In all, Recollection cannot simply be concept formation, because everyone does that, and it is clear that Plato is speaking of a select few people as recollecting, the philosophers. 76b5-c3 and 74b2-3 make that clear: the first says that the many do not know Forms, and the second says that "we" know the Form equal. The "we" thus must be philosophers, the select few.

So what is recollection if it is not concept formation? How does it differ? That is the million dollar question. To answer it, it might help to know how we come to know the Forms in the first place.

A possible objection to Scott: on Scott's reading, only a few people ever recollect, but recollection is supposed to prove that all human souls are immortal. Scott answers by saying that Plato generalized.

A further point is that the Demaratus analogy stresses deception. Why say that people are deceived? Why not just say they are missing out on something? Scott replies that Plato argues that the senses deceive us from 82d9 ff.: senses tempt us to think what is not real is real, and they are connected to bodily pleasure and pain, which is connected to whether we act well or badly: thus we are deceived by the senses into sin (i.e. paying attention to the body).

That might help us to understand what recollection is: it is a turning away from the senses that is itself prompted by the senses. We see something, and are reminded of a Form, which in turn prompts us to see how deficient the seen thing is compared to the Form. So we pay more attention to the Form, and we start to act well, because we act in accordance with what is real, instead of what is not real. For a beautiful version of this path to the forms proceeding from the sensible towards the forms, read Diotima's speech near the end of the Symposium.

The Phaedrus

246a-257b is the relevant passage.
It is the passage that speaks of the experience of love as a madness and assimilates it to philosophy.

Passages like 249b5-c4 seem to say that all human souls have to have knowledge of the Forms, otherwise they could not become human. It looks like recollection might be invoked to explain conceptual thought again, which is precisely what Scott wants to deny.

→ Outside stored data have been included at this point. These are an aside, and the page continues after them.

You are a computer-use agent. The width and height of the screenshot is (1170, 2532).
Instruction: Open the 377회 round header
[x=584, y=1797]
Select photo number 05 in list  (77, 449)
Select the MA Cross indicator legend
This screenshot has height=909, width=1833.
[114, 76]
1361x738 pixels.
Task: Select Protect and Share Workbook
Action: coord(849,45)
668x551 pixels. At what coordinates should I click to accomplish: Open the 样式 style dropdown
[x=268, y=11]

And there is a sentence at 249b6-8, which reads, "man must understand the language of forms, passing from a plurality of perceptions to a unity comprehended by reasoning." That sentence seems to speak of ordinary concept-formation.

But the soul of a human has contact with a beautiful human and is reminded of the Beautiful Form, and is driven mad by that. Recollection is an extraordinary experience: it is not ordinary thought, clearly. In recollecting, the lover undergoes a transition (250e) and is considered mad because he sees an extraordinary object through the particular he loves (249c8-d3). 251b1-c5 also shows that the lover feels pain at the experience, and grows wings. . .

And there are those who do not see the Forms thru their beloved: they just want sex. Plato calls them non-lovers (250e). The real lover does not desire the sensible beloved, but thru him the Forms.

Back to that sentence at 249b6-8, which reads, "man must understand the language of forms, passing from a plurality of perceptions to a unity comprehended by reasoning." Scott says that the "must" means "ought," and the "understand" is not the ordinary sense of understanding, as in "I understand that you have dyed your hair": rather, it is real understanding, that is only possible via Forms. "Reasoning" too is a stronger thing than we might at first suspect: it refers to the thought of the philosopher that goes towards the Forms. On this reading, Plato is not talking about ordinary thought at all. The point is that this passage does not necessarily count against Scott: you need only admit that his reading makes sense of the words and coincides with his interpretation.